India's biggest anti-poverty scheme, the Mahatma Gandhi National Rural Employment Guarantee Act or MGNREGA, has been given its "highest allocation ever" of 48,000 crores in the government's annual Budget presented today, said Finance Minster Arun Jaitley to Parliament.
The scheme provides jobs to an estimated 50 million households.
Today's Budget focused heavily on rural spending, among the steps to help the economy recover from Prime Minister Narendra Modi's shock decision in November to ban 86 per cent of the notes that were in circulation.
Increasing the Budget for MGNREGA could help compensate the rural poor, hit hardest by the cash shortage that followed the demonetisation drive.

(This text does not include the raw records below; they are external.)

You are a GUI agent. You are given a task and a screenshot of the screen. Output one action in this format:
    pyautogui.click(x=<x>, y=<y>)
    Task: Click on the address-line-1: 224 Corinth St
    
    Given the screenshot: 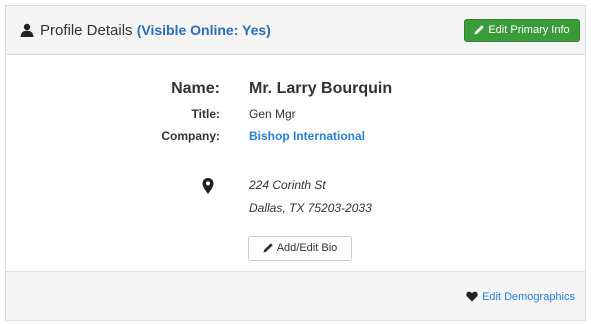 What is the action you would take?
    pyautogui.click(x=288, y=185)
    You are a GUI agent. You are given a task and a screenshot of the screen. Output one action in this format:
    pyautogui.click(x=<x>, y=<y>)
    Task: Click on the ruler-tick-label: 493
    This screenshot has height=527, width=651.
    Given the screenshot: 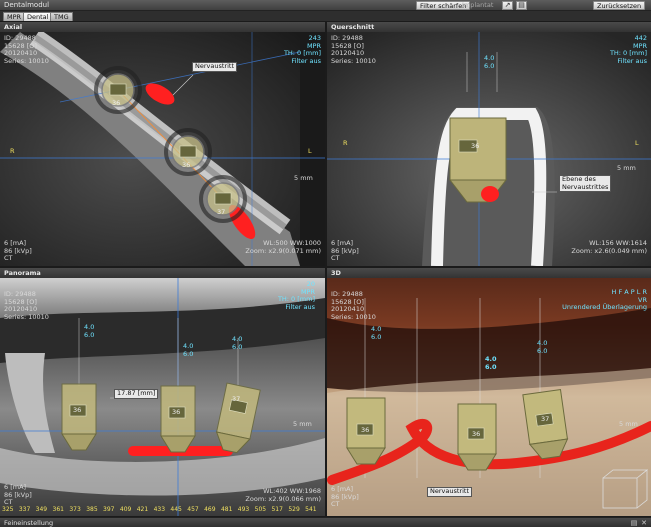 What is the action you would take?
    pyautogui.click(x=244, y=510)
     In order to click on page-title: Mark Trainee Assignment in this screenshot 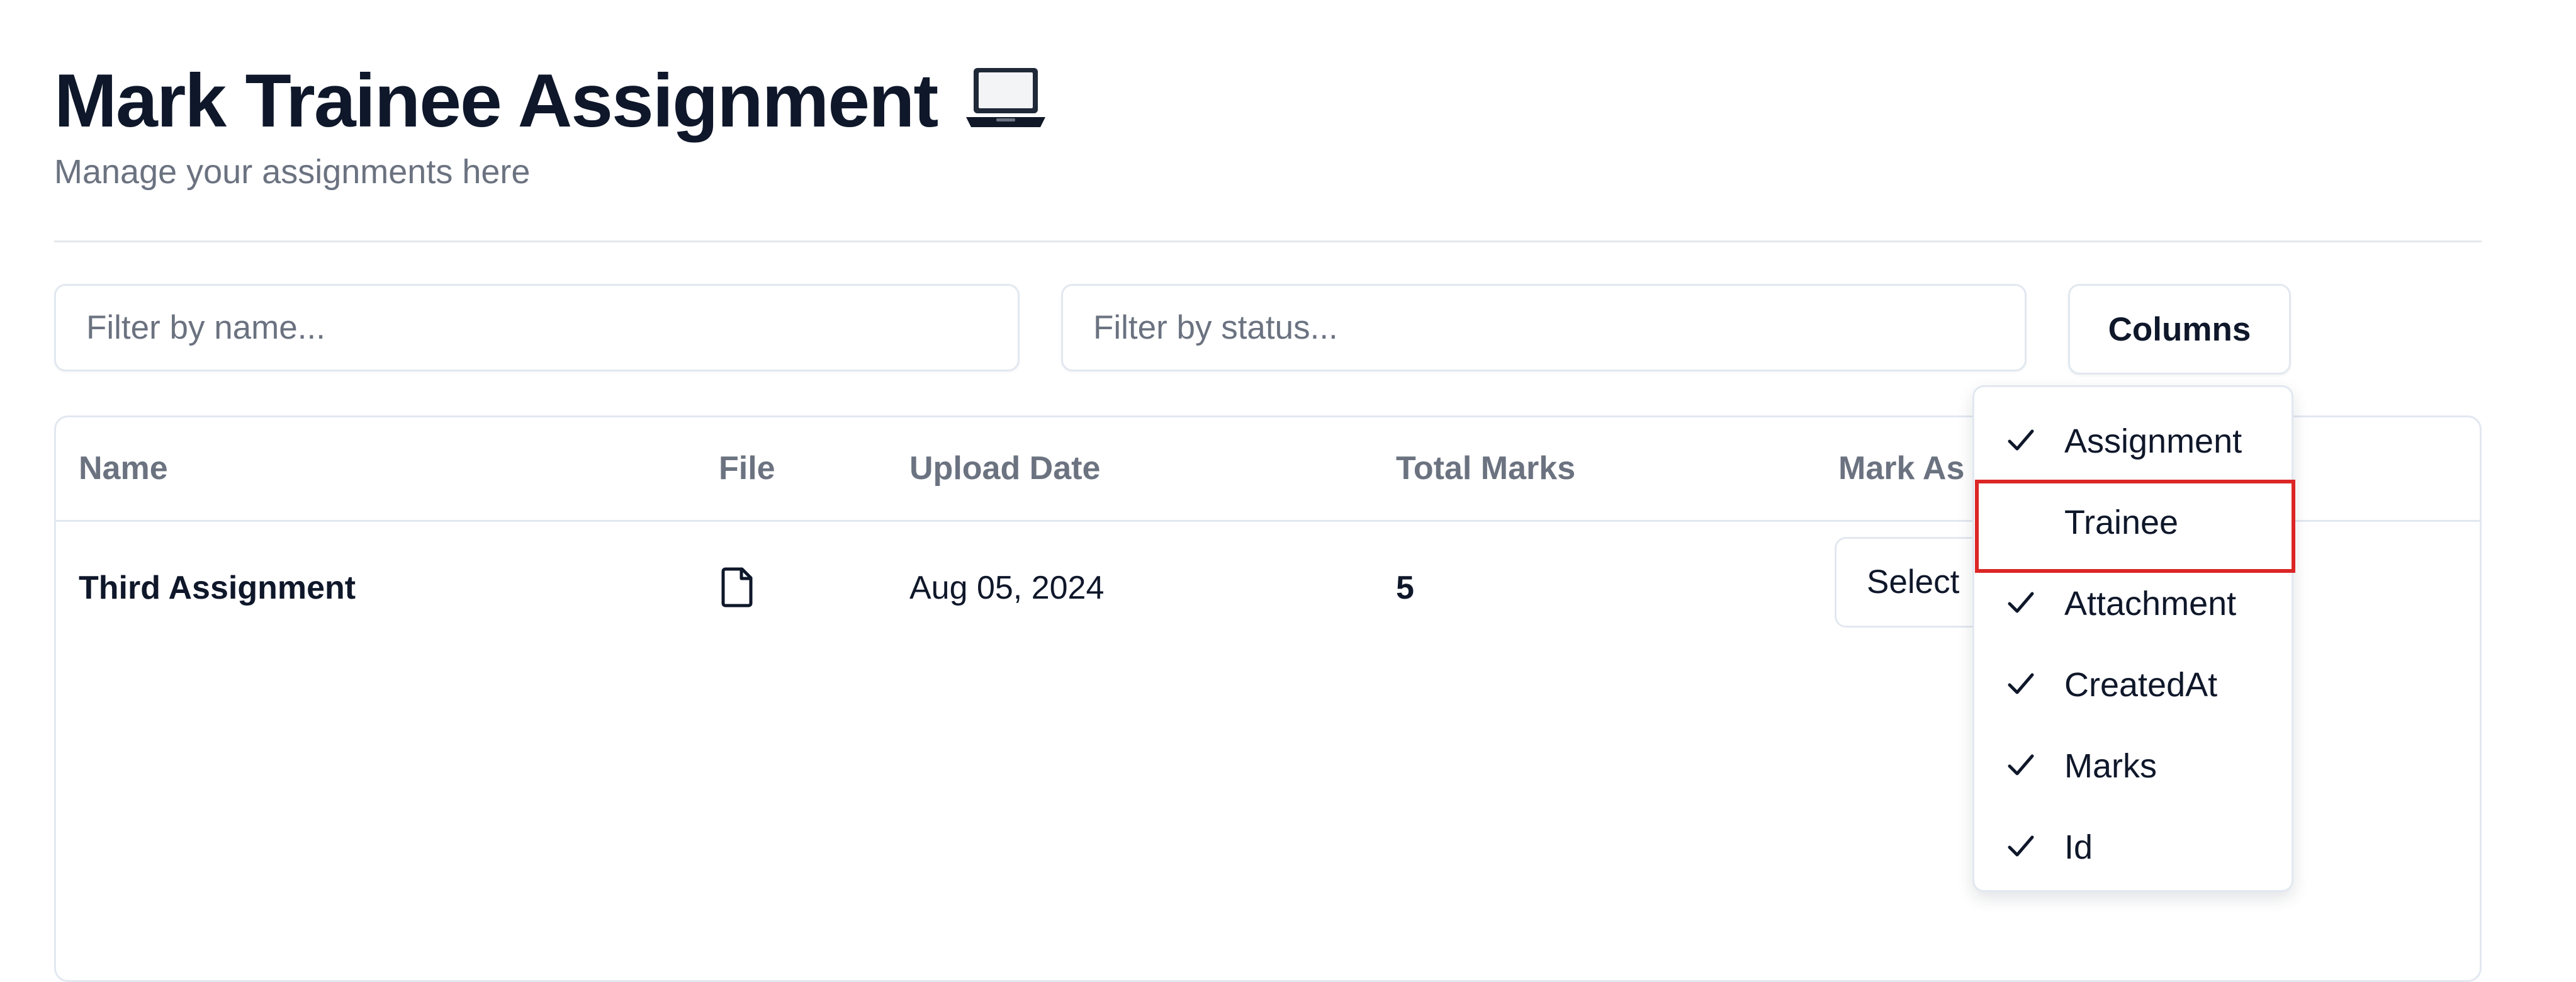, I will do `click(496, 101)`.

Despite the pain, rural Indian have expressed vast support for the PM's initiative and intent of using the notes ban to unearth tax evasion and punish the corrupt.
Under the NREGA scheme - introduced in 2006 by the previous Congress-led government - villagers can enroll for work building roads, digging wells or creating other rural infrastructure and receive the minimum wage for 100 days a year.
That income has helped improve nutrition levels and reduce child labour, especially at times when crops fail or prices shoot up, NREGA supporters say. It has raised rural consumption, created new markets and shored up growth when investment falters.
The majority of NREGA workers are women, and nearly half are from lower castes or tribal communities - some of the most marginalised groups in India.
NREGA is not without its flaws - critics say it is a heavy burden on taxpayers, wasteful and riddled with corruption. A 2013 government audit said the scheme, like most other welfare programmes, was poorly implemented and there were many cases of delays or non-payment of wages.
After taking office, PM Modi had described NREGA as totemic of the Congress' failure to provide effective governance but told Parliament in 2015 that he planned to sustain the scheme by transforming it.